Search For Survivors Begins In The Philippines
Praying for miracles, rescuers seek signs of life after Philippine typhoon landslides.
Hopes of finding survivors in the rubble of a huge landslide in the Philippines faded on Monday as rescuers in a remote mountainous region struggled to reach dozens of people feared trapped, two days after a powerful typhoon struck.
Some 300 police, soldiers, firefighters and volunteers armed mostly with hand tools raced to remove rocks, mud, debris and drain water from collapsed buildings, hoping to find some signs of life after 13 bodies were pulled out.

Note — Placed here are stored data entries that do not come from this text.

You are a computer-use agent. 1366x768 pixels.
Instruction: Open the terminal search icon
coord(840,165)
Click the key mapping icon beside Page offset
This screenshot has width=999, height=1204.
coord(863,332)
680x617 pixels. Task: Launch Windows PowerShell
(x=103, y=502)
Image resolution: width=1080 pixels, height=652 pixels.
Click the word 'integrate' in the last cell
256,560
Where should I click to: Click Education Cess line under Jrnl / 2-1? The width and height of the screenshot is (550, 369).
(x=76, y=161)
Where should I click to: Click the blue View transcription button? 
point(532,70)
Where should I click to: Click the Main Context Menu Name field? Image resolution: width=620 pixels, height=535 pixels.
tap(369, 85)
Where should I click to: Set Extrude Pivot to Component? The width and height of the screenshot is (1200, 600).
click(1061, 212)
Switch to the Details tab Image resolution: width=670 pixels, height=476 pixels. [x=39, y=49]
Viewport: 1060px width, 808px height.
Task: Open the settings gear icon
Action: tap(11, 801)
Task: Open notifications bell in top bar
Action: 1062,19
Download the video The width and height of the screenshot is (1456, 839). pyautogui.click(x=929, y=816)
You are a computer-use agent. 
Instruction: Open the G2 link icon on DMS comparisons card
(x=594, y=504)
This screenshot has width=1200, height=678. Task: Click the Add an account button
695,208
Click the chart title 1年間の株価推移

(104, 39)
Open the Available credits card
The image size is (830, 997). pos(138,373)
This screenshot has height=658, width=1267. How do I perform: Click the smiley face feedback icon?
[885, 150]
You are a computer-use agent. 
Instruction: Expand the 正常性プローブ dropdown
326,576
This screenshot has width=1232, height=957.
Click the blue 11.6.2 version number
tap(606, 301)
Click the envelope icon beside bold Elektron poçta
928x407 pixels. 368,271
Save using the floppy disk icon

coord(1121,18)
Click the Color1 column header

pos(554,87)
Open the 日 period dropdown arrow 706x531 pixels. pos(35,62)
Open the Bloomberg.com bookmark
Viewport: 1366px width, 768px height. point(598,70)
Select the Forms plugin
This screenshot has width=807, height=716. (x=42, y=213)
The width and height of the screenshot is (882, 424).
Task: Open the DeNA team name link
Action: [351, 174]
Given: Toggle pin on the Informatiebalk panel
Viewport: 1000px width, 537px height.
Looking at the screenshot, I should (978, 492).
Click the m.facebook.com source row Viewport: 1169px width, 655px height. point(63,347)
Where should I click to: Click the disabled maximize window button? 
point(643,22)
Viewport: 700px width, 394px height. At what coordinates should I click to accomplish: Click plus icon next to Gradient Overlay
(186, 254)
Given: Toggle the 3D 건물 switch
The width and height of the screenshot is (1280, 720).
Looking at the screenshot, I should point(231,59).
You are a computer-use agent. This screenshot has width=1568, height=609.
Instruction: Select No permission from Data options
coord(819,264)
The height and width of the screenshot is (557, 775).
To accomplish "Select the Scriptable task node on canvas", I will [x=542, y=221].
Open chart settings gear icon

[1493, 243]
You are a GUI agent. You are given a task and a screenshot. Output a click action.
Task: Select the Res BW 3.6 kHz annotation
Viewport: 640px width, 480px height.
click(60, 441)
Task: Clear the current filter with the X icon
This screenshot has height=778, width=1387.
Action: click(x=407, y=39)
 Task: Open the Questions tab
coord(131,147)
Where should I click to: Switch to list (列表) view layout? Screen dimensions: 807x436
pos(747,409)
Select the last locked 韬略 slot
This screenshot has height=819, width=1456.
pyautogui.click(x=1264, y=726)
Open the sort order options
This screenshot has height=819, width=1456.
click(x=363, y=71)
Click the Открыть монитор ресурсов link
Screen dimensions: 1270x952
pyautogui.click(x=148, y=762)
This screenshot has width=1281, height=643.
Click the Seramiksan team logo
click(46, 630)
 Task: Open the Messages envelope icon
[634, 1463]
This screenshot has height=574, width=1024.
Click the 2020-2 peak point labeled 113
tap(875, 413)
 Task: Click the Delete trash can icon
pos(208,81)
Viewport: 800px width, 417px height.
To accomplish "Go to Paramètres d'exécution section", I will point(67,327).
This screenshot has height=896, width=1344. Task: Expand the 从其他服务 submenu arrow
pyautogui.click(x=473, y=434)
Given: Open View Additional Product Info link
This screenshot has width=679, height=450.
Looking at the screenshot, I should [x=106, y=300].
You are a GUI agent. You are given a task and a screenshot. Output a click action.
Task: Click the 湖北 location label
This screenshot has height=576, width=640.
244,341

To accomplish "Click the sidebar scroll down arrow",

The village of Ucab in the picturesque Cordillera region was hit by one of 50 landslides triggered by heavy rains brought by Typhoon Mangkhut, which tore across the northern tip of the Philippines early on Saturday, killing at least 54 people.
Only three people have been rescued in Ucab. Fifty-five were missing, six of them children. Many of the adults were in an abandoned bunkhouse, next to a chapel and home of a pastor and his family. The buildings were all crushed by earth and rocks.
“I am 99 percent sure the people there are dead,” said Victorio Palangdan, the municipal mayor. “We will continue until we get them all.”
Rescuers used bare hands to remove roofing, slabs of concrete and planks of wood, standing side-by-side, passing debris along a line to a pile 50 feet away.
The abandoned bunkhouse, owned by gold miner Benguet Corp, was near the site of a mine which was operating illegally, according to the Chamber of Mines of the Philippines.
The chamber, of which Benguet Corp is a member, said mining operators in Ucab had been repeatedly told to leave the area because of the threat of landslides.
Angered by the deaths from landslides that some government officials say are exacerbated by illegal mining, President Rodrigo Duterte on Monday reiterated his desire to “close all mining”.
His environment minister, Roy Cimatu, earlier ordered the stoppage of all small-scale mining in the Cordillera region, where landslides had killed 24 people.
“From what I see, this will take time. We are unaware how deep they were buried,” said Peter Negrido, who has been involved in numerous rescue missions during natural disasters.